Esa era otra de las cosas que nunca había soportado de ella. Su obsesiva utilización del diminutivo de mi nombre, sobre todo cuando algún amigo mío estaba cerca.
Le dije que tendría todo el cuidado del mundo por la cuenta que me traía y ella pareció, sino convencida, si conforme con mi contestación.
—Mamá, está es Christine, una...amiga mía de clase.
—Me alegro de que hayas hecho amiguitos tan pronto. Es un placer conocerte, Christine.
—Yo también me alegro de conocerla, señora. Y sobre todo a su hijo, me salvó la vida.
—El médico me lo explicó todo —dijo mi madre, volviéndose hacía mí —. Estas hecho todo un héroe, Pedro.
Yo dije que no había sido nada, tan sólo suerte de reaccionar rápido. Pero ninguna de las dos me dejó hablar. 
—De eso nada —repuso mi madre —, todo el mundo se va a enterar de lo valiente que es mi niño. Yo me encargaré de eso.
Sentí un miedo atroz ante su efusiva amenaza. Era muy capaz de ir a los periódicos con la noticia.
—Y yo se lo contaré a todos en el colegio —dijo, Christine —. No todos los días puede una presumir de sus...amigos.
Noté la pausa. Sí, no me había engañado. Había hecho una pausa como yo, antes de decir, amigos.
Salimos del hospital y Christine se despidió de nosotros.
—Me siento muy mal dejando que te vayas sola —dijo mi madre —.  ¿Por qué no vienes a casa con nosotros y luego yo te acompañó a la tuya?
Yo la miré he hice un gesto afirmativo con la cabeza.
Christine accedió y nos acompañó hasta nuestra casa. Cuando llegamos vi la cara que puso al contemplar nuestro castillo.
—Con razón todo el mundo dice que eres rico —me susurró al oído.
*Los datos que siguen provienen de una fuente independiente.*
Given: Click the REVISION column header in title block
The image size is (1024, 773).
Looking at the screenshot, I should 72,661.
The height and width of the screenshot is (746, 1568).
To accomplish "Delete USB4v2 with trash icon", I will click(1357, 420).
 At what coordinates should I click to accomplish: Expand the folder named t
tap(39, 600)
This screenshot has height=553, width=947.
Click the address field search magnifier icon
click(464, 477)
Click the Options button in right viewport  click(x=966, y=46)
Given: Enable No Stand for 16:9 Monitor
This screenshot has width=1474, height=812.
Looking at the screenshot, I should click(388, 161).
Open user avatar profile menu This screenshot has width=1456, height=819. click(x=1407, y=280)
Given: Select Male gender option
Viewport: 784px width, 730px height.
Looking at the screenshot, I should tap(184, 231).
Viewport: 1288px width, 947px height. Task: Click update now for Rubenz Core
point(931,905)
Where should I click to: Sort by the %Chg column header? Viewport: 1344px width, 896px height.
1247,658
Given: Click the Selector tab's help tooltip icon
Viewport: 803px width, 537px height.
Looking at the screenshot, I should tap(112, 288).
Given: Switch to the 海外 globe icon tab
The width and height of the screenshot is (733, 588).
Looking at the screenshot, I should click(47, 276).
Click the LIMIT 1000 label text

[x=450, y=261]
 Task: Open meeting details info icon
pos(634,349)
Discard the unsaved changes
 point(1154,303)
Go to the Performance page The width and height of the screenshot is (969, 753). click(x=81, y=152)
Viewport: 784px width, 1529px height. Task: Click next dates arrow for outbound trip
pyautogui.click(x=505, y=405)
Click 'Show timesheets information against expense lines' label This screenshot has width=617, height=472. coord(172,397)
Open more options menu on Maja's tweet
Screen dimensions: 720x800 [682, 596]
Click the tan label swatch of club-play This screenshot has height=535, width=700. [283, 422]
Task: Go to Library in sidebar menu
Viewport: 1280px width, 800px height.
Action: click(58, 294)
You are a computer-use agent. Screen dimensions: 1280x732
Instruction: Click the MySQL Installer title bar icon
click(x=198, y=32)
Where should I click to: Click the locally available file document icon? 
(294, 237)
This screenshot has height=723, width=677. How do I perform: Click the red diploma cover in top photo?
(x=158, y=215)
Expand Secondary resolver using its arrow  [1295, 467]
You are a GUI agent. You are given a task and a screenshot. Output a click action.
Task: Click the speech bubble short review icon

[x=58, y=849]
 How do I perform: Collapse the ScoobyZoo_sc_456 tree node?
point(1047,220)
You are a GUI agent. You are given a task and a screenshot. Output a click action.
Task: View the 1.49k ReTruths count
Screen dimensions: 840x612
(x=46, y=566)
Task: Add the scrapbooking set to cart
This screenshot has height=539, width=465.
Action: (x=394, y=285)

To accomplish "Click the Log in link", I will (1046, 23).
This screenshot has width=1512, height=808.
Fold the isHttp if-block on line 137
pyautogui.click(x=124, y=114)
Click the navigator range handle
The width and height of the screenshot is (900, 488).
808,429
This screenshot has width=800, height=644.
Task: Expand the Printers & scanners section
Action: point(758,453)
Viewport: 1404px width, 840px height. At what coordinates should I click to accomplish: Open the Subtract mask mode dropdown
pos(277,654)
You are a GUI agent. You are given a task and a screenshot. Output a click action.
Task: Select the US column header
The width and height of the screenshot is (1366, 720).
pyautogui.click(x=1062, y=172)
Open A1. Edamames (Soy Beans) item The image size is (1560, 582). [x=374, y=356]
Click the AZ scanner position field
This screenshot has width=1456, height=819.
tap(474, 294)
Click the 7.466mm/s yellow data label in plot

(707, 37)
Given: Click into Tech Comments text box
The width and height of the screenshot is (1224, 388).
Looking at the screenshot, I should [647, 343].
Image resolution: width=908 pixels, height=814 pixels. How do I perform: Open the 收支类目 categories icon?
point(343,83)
—¡No lo soy! —Protesté —.  Mi padre encontró esta casa muy barata.
—¿Casa? Lo mío es una casa, esto es...
—Un castillo, lo sé. ¿Te gusta?
Me quedé mirándola. Allí, en el jardín, parecía una flor más, iluminada por los rayos del sol al atardecer. Ella no tuvo que contestar a mi pregunta, la expresión de su rostro lo decía todo.
—Es como estar dentro de un sueño y tener miedo de despertar —dijo por fin.
—Me ocurre a mí lo mismo —contesté sin poder apartar la mirada de sus ojos color miel.